IMF chief warns of gloomy global outlook, calls for action

IMF chief warns of gloomy global outlook, calls for action

PanARMENIAN.Net - The United States and Europe need to speed key political decisions to help keep the weakening global economy from sinking under high debt and unemployment, International Monetary Fund Managing Director Christine Lagarde said, according to The Washington Post.

The ongoing crisis in Europe, U.S. fiscal problems and a developing slowdown in Asia are threatening even deeper problems, Lagarde said, and have triggered new worries about waning momentum for action still needed to address some of the issues behind the 2008 financial crisis.

“We need a sustained rebound, not a bounce,” in global growth, Lagarde said in an address at the Peterson Institute for International Economics in advance of IMF meetings in Japan next month.

Data released September 24 added to the sense of slowdown. A closely watched index of German business optimism slid for the fifth straight month — a poor showing among entrepreneurs and investors in the euro region’s largest economy.

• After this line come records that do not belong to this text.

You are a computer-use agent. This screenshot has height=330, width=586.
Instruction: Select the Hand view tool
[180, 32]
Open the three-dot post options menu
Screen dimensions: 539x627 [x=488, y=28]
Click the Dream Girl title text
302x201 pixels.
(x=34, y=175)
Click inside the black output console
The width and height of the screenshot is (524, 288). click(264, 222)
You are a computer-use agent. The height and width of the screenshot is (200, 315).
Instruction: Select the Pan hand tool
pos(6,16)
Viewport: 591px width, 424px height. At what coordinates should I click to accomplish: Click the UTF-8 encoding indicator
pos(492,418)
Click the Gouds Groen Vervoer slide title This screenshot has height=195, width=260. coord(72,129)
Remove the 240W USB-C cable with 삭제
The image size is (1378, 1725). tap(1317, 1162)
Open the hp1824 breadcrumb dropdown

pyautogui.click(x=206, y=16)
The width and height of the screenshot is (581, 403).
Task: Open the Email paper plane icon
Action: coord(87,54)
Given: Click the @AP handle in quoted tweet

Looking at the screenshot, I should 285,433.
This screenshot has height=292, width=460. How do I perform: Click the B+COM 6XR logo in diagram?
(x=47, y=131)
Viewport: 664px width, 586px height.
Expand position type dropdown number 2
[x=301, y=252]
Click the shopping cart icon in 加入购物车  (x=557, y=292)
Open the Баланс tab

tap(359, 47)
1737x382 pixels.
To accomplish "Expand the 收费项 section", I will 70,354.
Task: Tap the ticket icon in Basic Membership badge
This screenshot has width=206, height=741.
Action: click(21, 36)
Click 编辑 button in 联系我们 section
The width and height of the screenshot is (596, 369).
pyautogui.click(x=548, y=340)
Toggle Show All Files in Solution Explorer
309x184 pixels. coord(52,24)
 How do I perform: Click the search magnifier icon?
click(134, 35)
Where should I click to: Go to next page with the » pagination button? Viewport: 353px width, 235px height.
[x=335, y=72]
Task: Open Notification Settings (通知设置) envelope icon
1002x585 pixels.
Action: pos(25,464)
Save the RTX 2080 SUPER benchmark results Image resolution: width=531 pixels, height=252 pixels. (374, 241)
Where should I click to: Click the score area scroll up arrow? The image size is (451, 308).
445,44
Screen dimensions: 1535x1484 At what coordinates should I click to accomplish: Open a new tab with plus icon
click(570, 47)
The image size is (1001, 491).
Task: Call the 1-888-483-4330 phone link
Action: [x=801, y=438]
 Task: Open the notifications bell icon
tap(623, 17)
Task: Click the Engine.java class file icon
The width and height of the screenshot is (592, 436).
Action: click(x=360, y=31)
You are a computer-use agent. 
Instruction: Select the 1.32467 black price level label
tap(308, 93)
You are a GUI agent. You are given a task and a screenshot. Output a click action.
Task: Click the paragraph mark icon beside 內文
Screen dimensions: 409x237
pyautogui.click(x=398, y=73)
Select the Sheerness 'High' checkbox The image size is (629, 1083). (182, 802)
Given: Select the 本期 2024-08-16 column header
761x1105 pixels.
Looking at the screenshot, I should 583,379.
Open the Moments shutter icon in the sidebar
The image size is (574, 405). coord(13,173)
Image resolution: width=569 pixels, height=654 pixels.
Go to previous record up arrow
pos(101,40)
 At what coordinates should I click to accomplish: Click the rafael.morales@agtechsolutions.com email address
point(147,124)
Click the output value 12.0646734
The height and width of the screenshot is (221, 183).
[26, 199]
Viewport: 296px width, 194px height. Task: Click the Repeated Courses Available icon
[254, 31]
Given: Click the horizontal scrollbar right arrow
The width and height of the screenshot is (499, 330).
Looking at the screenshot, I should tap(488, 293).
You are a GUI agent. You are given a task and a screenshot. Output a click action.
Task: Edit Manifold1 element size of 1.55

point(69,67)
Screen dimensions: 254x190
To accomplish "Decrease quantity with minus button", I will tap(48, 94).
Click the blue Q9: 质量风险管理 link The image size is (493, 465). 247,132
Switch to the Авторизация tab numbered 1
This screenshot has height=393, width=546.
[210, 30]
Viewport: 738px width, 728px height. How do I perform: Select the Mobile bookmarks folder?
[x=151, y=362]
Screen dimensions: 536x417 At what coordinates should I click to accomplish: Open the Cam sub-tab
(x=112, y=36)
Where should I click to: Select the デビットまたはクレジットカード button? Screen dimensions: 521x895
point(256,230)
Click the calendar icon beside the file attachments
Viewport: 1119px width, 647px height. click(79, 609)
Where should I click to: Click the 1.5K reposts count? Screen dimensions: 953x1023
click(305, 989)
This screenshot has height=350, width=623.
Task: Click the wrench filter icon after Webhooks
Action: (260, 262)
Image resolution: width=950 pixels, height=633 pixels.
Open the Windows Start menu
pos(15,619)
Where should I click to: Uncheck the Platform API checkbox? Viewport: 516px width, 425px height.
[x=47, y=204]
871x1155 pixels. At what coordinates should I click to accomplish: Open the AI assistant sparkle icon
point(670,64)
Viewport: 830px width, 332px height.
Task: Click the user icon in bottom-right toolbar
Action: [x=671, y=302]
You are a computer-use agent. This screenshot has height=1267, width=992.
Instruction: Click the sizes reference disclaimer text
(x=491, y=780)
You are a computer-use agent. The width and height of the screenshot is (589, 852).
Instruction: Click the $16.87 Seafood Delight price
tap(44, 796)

Lagarde’s remarks focused on the political risks for the economic recovery — the seemingly stalled debate over fiscal policy in the United States and the protracted efforts by European policymakers to prove they can keep the euro currency union intact. Weak growth in the developed world is adding to the slump in important developing countries, and the problems in Europe are widely regarded as the major threat to the world economy. In each case, Lagarde said, political bickering and delays in decision making have made matters worse.

Over the summer, the IMF cut its world growth forecast to 3.5 percent for 2012, and it is likely to trim it again during the Tokyo meetings. Lagarde said the downward trend has been evident for a year.

The problems around the world threaten to reinforce each other: The crisis in Europe, for example, means fewer exports for China; slowing growth in that country, the world’s second-largest economy, means fewer import orders from the United States. The approaching U.S. “fiscal cliff,” and its threat of dramatic government spending cuts, could have global ripple effects, too.

Central-bank policy has been a main prop for developed countries, with the U.S. Federal Reserve and the Bank of Japan announcing rounds of “quantitative easing” to pump money into those economies and the European Central Bank approving plans to ensure that governments can finance their operations.

But that may prove only a temporary salve, Lagarde suggested, without more steps to reignite growth in Europe and address fiscal problems in the United States.